The Lord replied that He intended to use the Chaldeans for His righteous purposes in such a way that it would be difficult for Habakkuk to believe it (see vv. 5–6). The Lord’s response merely increased Habakkuk’s confusion: how could God condone the cruelties of a nation more wicked than Judah? Were the Chaldeans never to get what was due them for their evil ways? Habakkuk’s faith was being tested.
Sperry wrote that this verse “is one of the great passages of the Old Testament. It means essentially this: There is a moral and spiritual distinction between the Chaldeans and the people of Judah. The Chaldeans, puffed up and arrogant, priding themselves in their wealth and power and deceptive in their dealings with other nations, do not possess the moral and spiritual elements which alone can insure permanence and stability. The people of the Lord, on the other hand, [should] possess moral integrity, fidelity, and spiritual insight which insure for them a future. ‘The future belongs to the righteous.’ When the prophet says that ‘the righteous shall live by his faith (more accurately faithfulness)’ he implies permanency.” (Voice of Israel’s Prophets, pp. 371–72.)
A shigionoth may have been a stringed instrument, or perhaps a musical expression used to accompany singers. Possibly this prayer of Habakkuk was set to music and intended for use in the temple. A selah was a cue for the person singing or chanting the words. The use of this word in Psalms is further evidence that Habakkuk’s prayer may have been set to music.

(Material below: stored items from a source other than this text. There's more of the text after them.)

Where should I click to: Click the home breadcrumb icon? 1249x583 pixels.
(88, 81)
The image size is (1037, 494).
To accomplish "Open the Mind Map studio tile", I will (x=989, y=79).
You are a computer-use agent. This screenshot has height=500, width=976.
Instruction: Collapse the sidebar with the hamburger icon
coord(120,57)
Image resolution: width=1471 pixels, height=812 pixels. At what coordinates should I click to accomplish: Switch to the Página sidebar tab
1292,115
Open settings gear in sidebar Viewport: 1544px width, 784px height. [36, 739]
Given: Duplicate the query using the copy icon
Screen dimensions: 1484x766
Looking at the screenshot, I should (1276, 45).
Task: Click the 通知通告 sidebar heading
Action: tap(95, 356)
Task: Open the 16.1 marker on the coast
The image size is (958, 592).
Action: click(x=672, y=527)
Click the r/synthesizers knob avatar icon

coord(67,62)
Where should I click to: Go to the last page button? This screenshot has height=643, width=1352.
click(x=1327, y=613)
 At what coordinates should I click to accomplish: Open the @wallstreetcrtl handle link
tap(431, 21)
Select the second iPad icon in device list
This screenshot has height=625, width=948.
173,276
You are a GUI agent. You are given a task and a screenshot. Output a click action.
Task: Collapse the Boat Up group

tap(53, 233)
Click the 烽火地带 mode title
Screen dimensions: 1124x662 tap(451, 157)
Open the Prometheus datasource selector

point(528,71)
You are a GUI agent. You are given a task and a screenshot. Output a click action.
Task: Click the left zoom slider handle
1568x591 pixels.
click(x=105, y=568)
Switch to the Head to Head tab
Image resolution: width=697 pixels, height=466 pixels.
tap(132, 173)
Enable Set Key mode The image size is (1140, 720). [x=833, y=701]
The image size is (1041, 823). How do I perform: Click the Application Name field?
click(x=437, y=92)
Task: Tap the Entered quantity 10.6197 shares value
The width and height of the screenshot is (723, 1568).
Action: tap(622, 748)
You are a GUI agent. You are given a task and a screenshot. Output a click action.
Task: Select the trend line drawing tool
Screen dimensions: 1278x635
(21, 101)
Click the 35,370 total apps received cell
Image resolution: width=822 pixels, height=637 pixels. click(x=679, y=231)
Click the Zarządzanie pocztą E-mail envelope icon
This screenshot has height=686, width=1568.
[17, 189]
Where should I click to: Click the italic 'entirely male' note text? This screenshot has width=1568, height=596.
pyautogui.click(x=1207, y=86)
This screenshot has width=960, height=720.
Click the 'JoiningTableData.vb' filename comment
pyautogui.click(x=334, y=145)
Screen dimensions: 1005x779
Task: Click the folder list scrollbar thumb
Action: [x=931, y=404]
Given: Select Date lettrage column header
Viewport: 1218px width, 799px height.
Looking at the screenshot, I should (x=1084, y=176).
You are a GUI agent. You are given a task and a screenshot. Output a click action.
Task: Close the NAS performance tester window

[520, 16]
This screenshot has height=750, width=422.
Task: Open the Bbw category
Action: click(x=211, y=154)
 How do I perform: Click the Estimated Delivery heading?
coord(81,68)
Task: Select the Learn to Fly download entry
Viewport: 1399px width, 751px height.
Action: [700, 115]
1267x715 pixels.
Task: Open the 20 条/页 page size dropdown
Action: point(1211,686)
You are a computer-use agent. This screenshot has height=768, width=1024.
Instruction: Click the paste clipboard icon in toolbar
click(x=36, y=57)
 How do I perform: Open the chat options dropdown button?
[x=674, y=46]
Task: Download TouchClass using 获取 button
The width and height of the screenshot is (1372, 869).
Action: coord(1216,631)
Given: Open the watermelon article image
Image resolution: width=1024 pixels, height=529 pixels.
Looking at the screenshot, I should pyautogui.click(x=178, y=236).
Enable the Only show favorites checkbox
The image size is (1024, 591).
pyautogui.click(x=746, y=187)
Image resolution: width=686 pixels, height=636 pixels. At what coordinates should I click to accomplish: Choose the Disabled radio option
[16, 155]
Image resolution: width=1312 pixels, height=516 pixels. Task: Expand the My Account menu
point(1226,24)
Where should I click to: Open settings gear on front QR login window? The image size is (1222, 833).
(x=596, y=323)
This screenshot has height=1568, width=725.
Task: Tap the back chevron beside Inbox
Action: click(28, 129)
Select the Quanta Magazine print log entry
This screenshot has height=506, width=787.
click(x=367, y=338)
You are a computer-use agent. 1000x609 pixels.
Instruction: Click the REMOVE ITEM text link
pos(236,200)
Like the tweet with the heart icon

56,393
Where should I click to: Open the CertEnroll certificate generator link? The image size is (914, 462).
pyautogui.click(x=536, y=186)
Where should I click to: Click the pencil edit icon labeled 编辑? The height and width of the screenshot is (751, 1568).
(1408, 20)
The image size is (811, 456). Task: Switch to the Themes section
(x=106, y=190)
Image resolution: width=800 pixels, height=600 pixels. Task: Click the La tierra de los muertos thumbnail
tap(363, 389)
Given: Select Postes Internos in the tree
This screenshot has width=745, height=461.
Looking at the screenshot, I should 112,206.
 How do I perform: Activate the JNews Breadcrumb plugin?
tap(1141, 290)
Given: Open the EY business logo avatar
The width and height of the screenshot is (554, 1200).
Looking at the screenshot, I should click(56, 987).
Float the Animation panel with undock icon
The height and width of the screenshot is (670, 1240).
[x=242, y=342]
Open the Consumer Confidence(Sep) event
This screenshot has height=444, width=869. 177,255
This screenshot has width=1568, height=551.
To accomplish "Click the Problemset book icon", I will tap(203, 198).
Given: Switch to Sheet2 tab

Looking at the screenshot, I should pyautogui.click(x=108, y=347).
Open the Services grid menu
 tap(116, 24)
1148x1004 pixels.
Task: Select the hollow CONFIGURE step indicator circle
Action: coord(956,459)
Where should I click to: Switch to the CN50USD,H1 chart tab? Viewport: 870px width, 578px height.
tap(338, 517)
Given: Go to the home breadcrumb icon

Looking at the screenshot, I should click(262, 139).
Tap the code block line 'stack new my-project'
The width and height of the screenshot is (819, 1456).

The entire chapter is excellent Hebrew poetry. Habakkuk makes a number of references to events of Moses and Joshua’s time. Anyone familiar with those biblical events will recognize the ones alluded to. The burden of Habakkuk’s prayer is for Jehovah to return and sustain Israel as in days of old. This He will surely do in the latter days. Habakkuk’s trust was fully in God. Rasmussen said of Habakkuk’s song of praise:
“After [his] experience, Habakkuk felt inspired to utter a psalm of praise to God and trust in Him. In awe at the powers and glory of God, he poetically describes the power of Deity over all facets and functions of nature, and speaks of His might to overcome all of His enemies. Then in the spirit expressed also by Job who said, ‘Though He slay me, yet will I trust Him: … ,’ Habakkuk lists in six poetic lines the disasters that could come to him, but strongly he avers in his last five lines:
Yet I will rejoice in the Lord,
I will joy in the God of my salvation.
The Lord God is my strength,
and he will make my feet like hinds’ feet,
and he will make me to walk upon mine high places …
“It is for this trust in God in spite of the vicissitudes of life that Habakkuk’s message is for us also today a wholesome stimulant.” (“Habakkuk, a Prophet with a Problem,” insert between pp. 306–7.)
Using the book of Habakkuk as your primary source, write an answer for the questions: “Why does God allow the wicked to punish His people? It is true that the people of Israel did some evil things, but were they any worse than things done by Assyria or Babylon? The Nephites in Captain Moroni’s time were not perfect either, but weren’t they living at a higher level than the Lamanites who attacked them? Were the Jews of Jesus’ day less obedient than the Romans who destroyed them?”